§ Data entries
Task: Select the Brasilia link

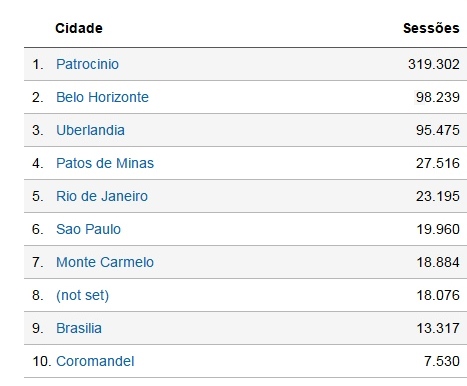Action: point(79,328)
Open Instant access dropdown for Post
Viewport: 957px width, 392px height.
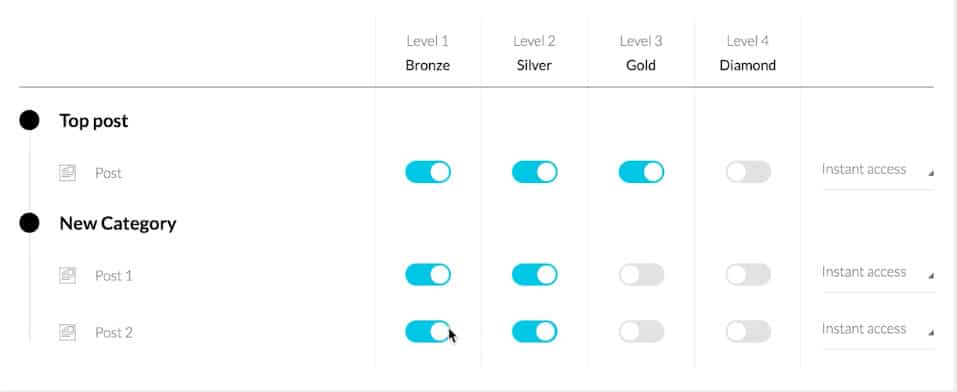tap(878, 170)
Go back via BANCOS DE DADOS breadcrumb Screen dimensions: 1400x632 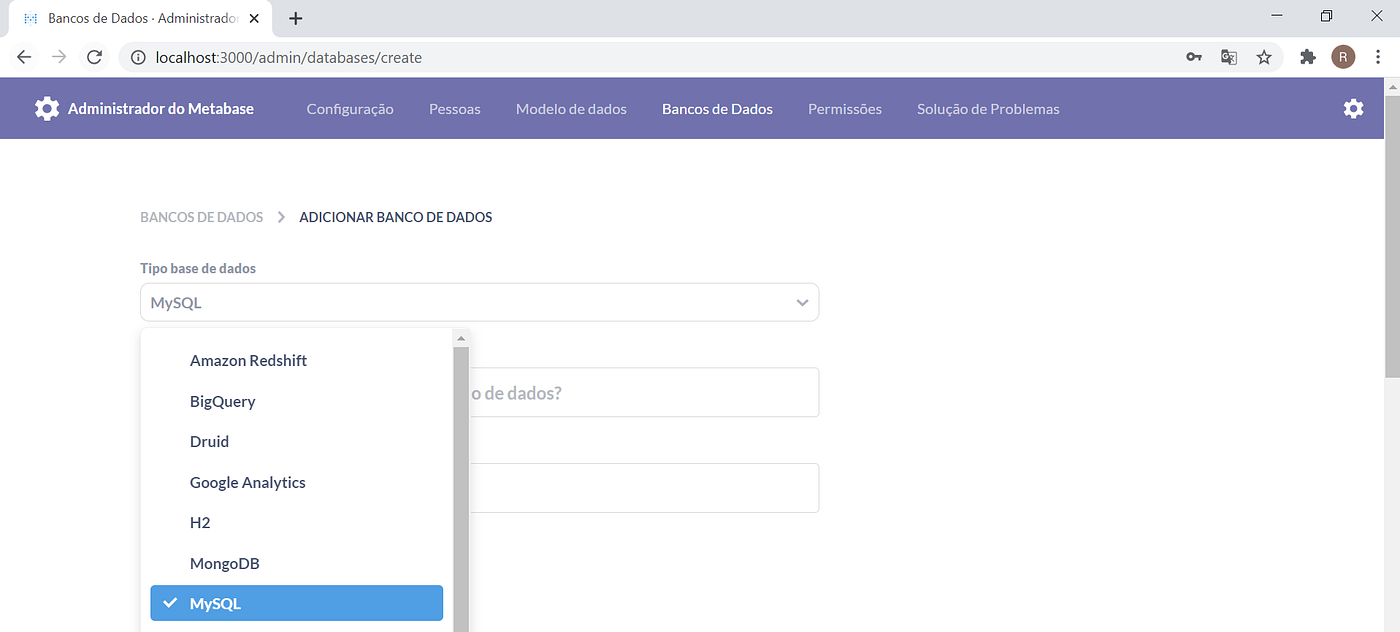coord(201,217)
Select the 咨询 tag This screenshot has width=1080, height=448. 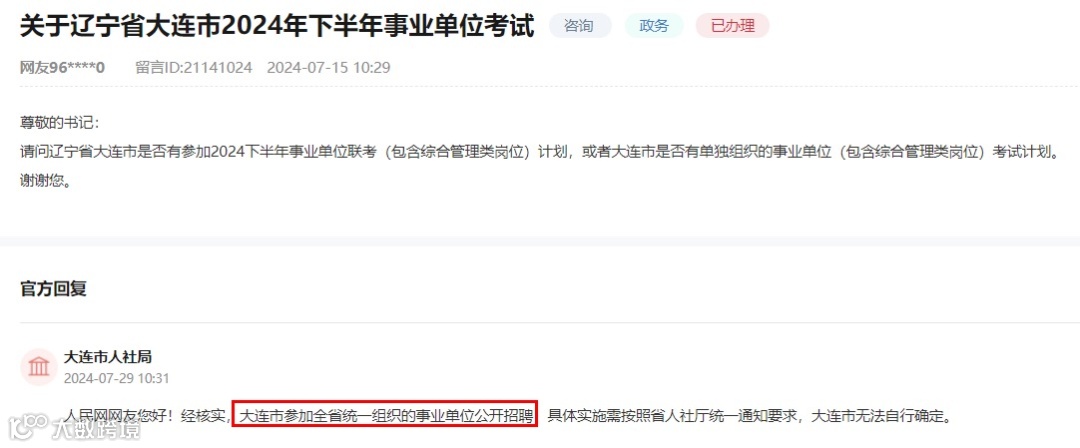tap(579, 26)
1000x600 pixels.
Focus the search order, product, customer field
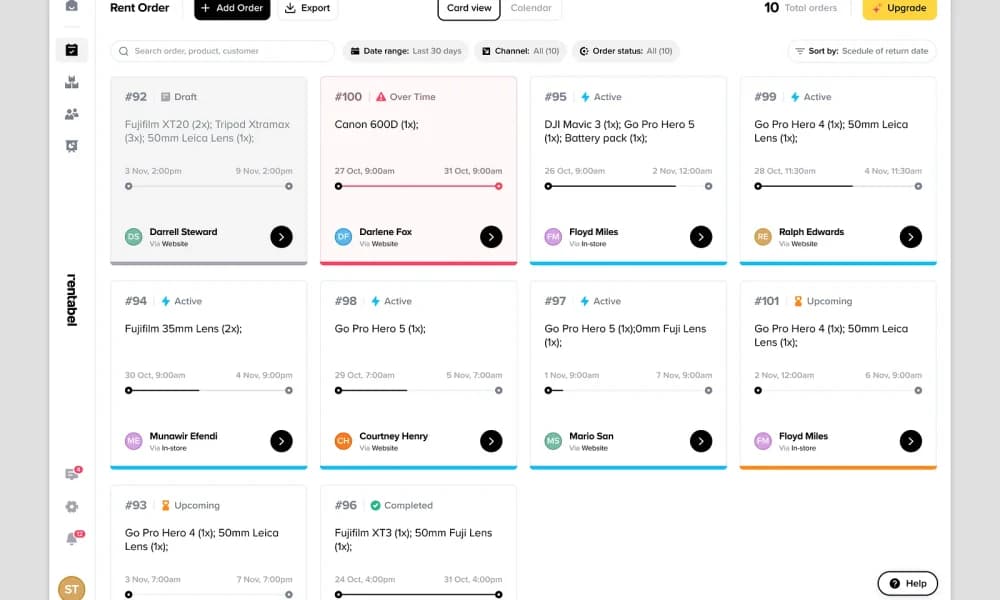pyautogui.click(x=223, y=51)
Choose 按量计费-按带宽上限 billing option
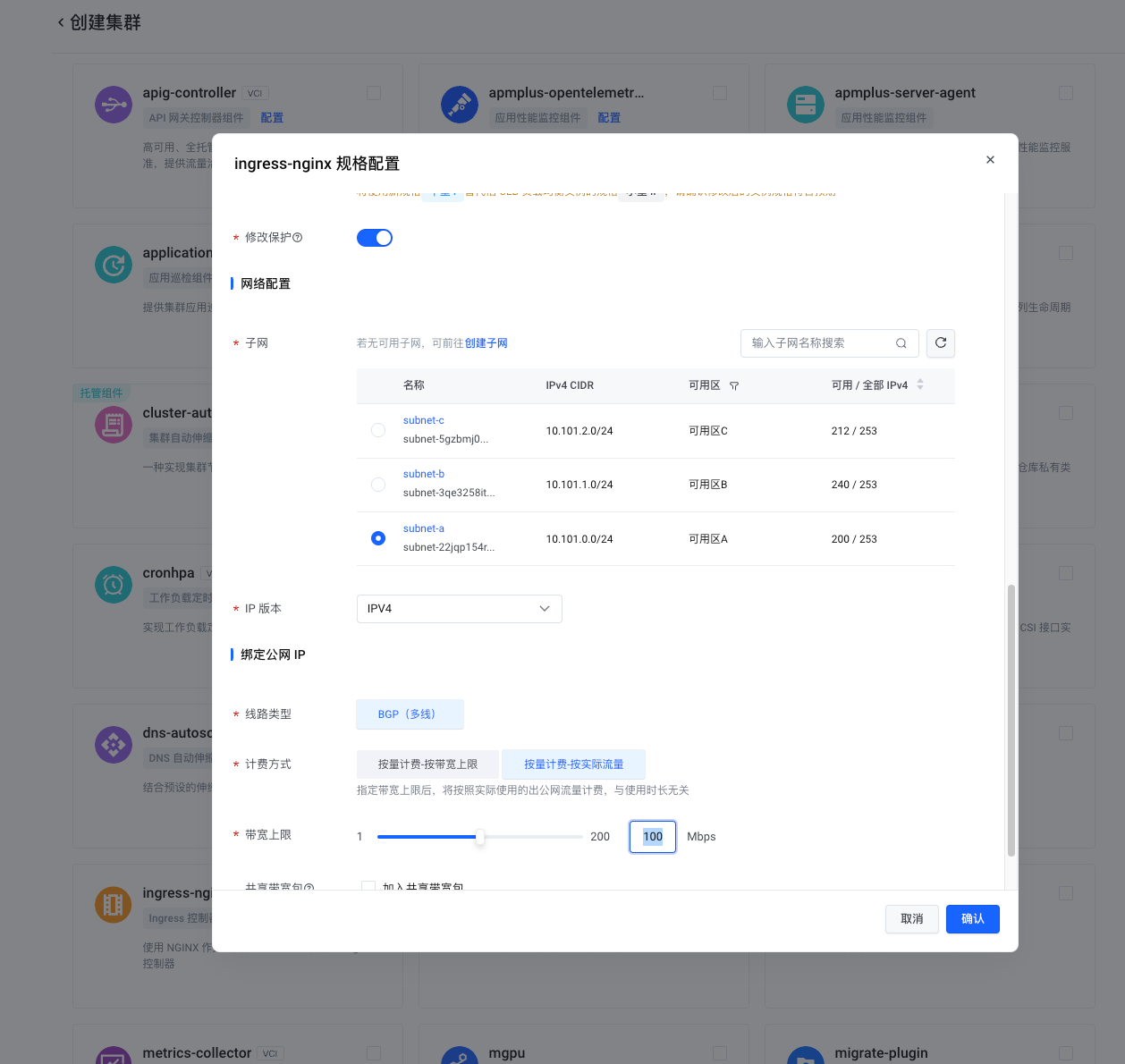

§ Activity
What you write must match, line for line, the records from the line containing "Focus the search" through the last line, with every picture left out.

§ Your response
Focus the search order, product, customer field
pyautogui.click(x=223, y=51)
Choose 按量计费-按带宽上限 billing option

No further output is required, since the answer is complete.